Document excerpt Start Marker
Similar to congenital viral infection, persistent viral infection of the adult CNS can lead to inflammatory encephalopathies. For example, up to 50% of HIV‐infected patients develop neurological symptoms (Liner et al., 2010) with approximately 10% developing HAD (Valcour et al., 2011). Histological changes in the CNS include characteristic microglial nodules and multinucleated macrophages, astrocytosis and reduced neuronal density while neuronal apoptosis is increased (Gray et al., 1996; Petito et al., 2003). Interestingly, calcifications are not found in the CNS of patients with HAD (Belman et al., 1986; Kauffman et al., 1992). The neuronal damage that is observed may result from neurotoxicity mediated by a variety of cytokines and chemokines that include IFN‐α, TNF‐α and CCL2 (Tyor et al., 1992; Rho et al., 1995; Zheng et al., 2001; Ryan et al., 2002; Cook et al., 2005). Consistent with a role for IFN‐α in the pathogenesis of HAD, levels of this cytokine are higher in the CSF of patients with HAD compared with HIV‐infected patients without HAD (Rho et al., 1995; Krivine et al., 1999; Perrella et al., 2001). Moreover, the IFN‐α level in the CSF correlates with viral titres (Krivine et al., 1999), cerebral atrophy (Perrella et al., 2001) and severity of dementia (Rho et al., 1995), suggesting that IFN‐α may have primary involvement in the pathogenesis of HAD.

In summary, the chronic presence of IFN‐I in the CNS is a characteristic finding in several neuroinflammatory diseases such as AGS, Cree encephalitis, IGBC, SLE encephalopathy and congenital and chronic viral encephalopathies. Despite their distinct aetiologies, these diseases may all be considered as ‘type I interferonopathies’.
Document excerpt End Marker
Data segment Start Marker
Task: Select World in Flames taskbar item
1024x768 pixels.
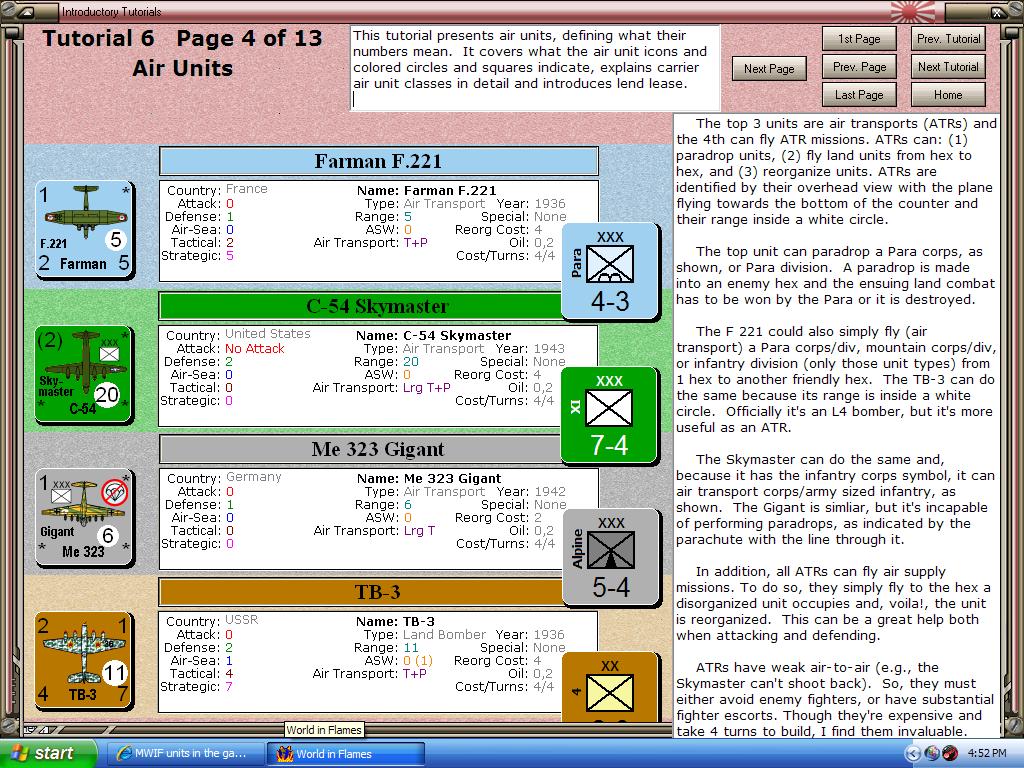Action: pos(346,754)
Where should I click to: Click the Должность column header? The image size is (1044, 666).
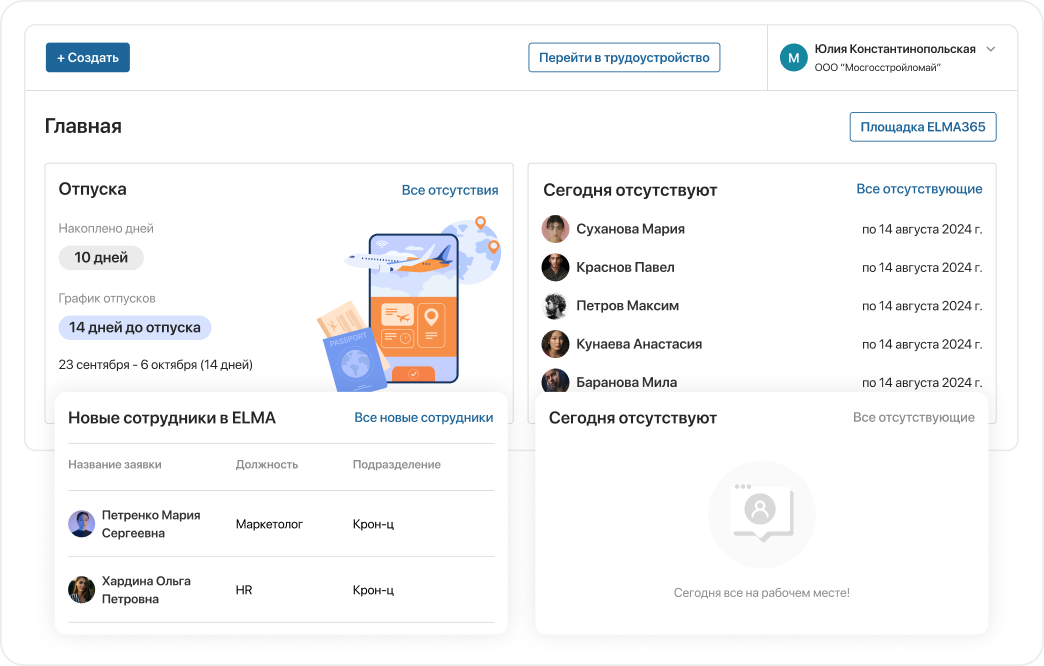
Data segment End Marker
Exercise tasks:
(a) List everything that the excerpt on interferon and brain inflammation says the IFN‐α level in the CSF correlates with.
(b) According to the excerpt on interferon and brain inflammation, roughly what share of HIV‐infected patients develop HAD?
(c) Continue the excerpt on interferon and brain inflammation from its last sentence.

Answers for each item:
(a)
- Viral titres
- Cerebral atrophy
- Severity of dementia

(b) Approximately 10%.

(c)
IL‐6 as a causal factor in human CNS disease

Similar to IL‐6 in peripheral tissues, local production of IL‐6 in the CNS can come from a number of different cell types including infiltrating leukocytes and cells intrinsic to the CNS such as astrocytes and microglia and can exert wide‐ranging actions. This subject has been the focus of some excellent detailed reviews (Spooren et al., 2011; Erta et al., 2012) and here we intend to comment only on recent work in which IL‐6 is linked as a direct causal factor for human neurological disease.

NMO (Devic disease; see Barnett and Sutton, 2012; Uzawa et al., 2014b) is a rare but debilitating autoimmune disease of the CNS characterized by the presence of optic neuritis and extensive inflammatory lesions in the spinal cord resulting in astrocyte degeneration and demyelination. NMO can be distinguished from MS based on a number of features including pathology, neuroimaging, immunology and responses to immunotherapies. The presence of disease‐specific autoantibodies that target the aquaporin‐4 (AQP4) water channel in more than 80% of patients with NMO is a defining feature of this disease (Lennon et al., 2004; 2005). Breakdown of the blood–brain barrier (BBB) in NMO permits anti‐AQP antibodies to access the CNS and bind to astrocytes that then degenerate via a complement‐mediated process (Takano et al., 2010; Uzawa et al., 2010). In addition, other immunopathogenic pathways have been identified that are implicated in the pathogenesis of NMO such as T‐cell‐mediated immunity, principally involving Th17 cells (Linhares et al., 2013).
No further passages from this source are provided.